* **Task description**: Copy the whole interview transcript below word for word.

* **Document passage**:
◇ ◇ ◇ ◇
Gilad Kleinman (00:10.734)
Sure. So I'm Gilad, Gilad Kleinman, one of the founders of Epsio. Basically, actually started learning to code together with my co-founder more back in high school. Originally worked mostly on back-end related stuff. I was very strong on the PHP world. worked a couple of freelance jobs and like a Silicon Valley startup. As time progressed, I kind of shifted more towards the low level development world.

Um, in, Israel and a 200 worked on like low level development. then I know my after time did a little bit of a kernel development, um, a couple of a security security research, uh, and kind of had a really fun time, like looking on everything from like the bits layer up until a Python code, uh, doing fun back end stuff. Um, and the past couple of years been working together with my co-founder.

I'm on FCO, a new and exciting incremental views engine, which I'm sure we'll talk about a lot today.

Nitay (01:18.562)
How does, before we dive into some DiveCio stuff, how does one go from working on PHP to working on kernels? Typically, kind of move up the stack is what I found. So how did you get into that and what was it about it?

Gilad Kleinman (01:31.404)
Yeah, so that's actually a really good question. And I know so the classic path is like going from low to the stack to up, but I think actually there's something magical that I always enjoyed of like going down the stack because like you start from the use case and then you like understand how the infrastructure can support that. And I think like also just because of the things I had to work on, I had to go a bit more low level, but also fundamentally also and kind of, think.

Those are the kind of approach that we take in FCO is that there's something healthy about starting from the high level and then breaking down what is the fundamental blocks that you want to support it. Cause at the end of the day, your kernel is at the end of the day running a lot of Python code and communicating over network. And there is a benefit to understanding the higher stacks when doing the lower stacks and so into hardware, like when going into hardware.
◇ ◇ ◇ ◇
* **Listing**:
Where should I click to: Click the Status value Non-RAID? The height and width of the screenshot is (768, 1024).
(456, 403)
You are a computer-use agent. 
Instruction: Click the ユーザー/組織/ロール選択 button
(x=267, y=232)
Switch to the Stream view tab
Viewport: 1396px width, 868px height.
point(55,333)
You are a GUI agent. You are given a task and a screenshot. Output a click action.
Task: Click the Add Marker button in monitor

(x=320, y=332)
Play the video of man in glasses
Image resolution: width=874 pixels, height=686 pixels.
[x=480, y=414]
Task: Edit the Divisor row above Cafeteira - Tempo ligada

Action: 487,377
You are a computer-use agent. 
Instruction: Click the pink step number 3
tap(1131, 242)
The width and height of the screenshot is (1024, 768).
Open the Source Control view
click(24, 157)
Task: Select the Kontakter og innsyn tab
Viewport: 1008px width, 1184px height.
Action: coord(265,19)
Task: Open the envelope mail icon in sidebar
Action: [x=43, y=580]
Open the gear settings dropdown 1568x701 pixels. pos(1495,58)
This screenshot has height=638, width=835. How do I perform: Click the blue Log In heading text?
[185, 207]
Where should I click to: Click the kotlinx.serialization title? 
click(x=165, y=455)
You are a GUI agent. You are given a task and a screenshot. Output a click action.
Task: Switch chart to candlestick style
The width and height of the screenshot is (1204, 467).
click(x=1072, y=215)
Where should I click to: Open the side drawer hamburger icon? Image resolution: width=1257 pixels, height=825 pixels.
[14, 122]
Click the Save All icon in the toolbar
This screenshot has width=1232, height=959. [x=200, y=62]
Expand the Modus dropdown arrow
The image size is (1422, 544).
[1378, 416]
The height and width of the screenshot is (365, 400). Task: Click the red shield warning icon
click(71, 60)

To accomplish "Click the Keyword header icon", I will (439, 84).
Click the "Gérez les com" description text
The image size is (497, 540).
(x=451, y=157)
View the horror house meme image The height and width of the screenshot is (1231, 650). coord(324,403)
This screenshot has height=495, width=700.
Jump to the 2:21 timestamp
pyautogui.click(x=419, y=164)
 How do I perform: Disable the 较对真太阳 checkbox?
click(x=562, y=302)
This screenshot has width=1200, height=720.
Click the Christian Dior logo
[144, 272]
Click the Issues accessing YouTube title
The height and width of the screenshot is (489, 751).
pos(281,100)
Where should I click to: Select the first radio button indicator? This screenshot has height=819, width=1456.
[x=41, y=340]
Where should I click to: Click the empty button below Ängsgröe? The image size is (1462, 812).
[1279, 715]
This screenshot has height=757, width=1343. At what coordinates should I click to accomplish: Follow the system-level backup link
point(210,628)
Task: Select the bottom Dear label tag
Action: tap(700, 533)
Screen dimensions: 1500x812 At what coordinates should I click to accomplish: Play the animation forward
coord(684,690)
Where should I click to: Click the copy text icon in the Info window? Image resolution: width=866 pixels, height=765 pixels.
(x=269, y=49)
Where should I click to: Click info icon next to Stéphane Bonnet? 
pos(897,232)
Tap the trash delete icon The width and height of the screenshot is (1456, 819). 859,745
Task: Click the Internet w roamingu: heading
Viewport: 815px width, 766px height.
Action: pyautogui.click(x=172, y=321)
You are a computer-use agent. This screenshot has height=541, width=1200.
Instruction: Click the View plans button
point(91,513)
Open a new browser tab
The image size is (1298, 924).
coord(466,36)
◇ ◇ ◇ ◇
* **Finished exercise**:
Gilad Kleinman (00:10.734)
Sure. So I'm Gilad, Gilad Kleinman, one of the founders of Epsio. Basically, actually started learning to code together with my co-founder more back in high school. Originally worked mostly on back-end related stuff. I was very strong on the PHP world. worked a couple of freelance jobs and like a Silicon Valley startup. As time progressed, I kind of shifted more towards the low level development world.

Um, in, Israel and a 200 worked on like low level development. then I know my after time did a little bit of a kernel development, um, a couple of a security security research, uh, and kind of had a really fun time, like looking on everything from like the bits layer up until a Python code, uh, doing fun back end stuff. Um, and the past couple of years been working together with my co-founder.

I'm on FCO, a new and exciting incremental views engine, which I'm sure we'll talk about a lot today.

Nitay (01:18.562)
How does, before we dive into some DiveCio stuff, how does one go from working on PHP to working on kernels? Typically, kind of move up the stack is what I found. So how did you get into that and what was it about it?

Gilad Kleinman (01:31.404)
Yeah, so that's actually a really good question. And I know so the classic path is like going from low to the stack to up, but I think actually there's something magical that I always enjoyed of like going down the stack because like you start from the use case and then you like understand how the infrastructure can support that. And I think like also just because of the things I had to work on, I had to go a bit more low level, but also fundamentally also and kind of, think.

Those are the kind of approach that we take in FCO is that there's something healthy about starting from the high level and then breaking down what is the fundamental blocks that you want to support it. Cause at the end of the day, your kernel is at the end of the day running a lot of Python code and communicating over network. And there is a benefit to understanding the higher stacks when doing the lower stacks and so into hardware, like when going into hardware.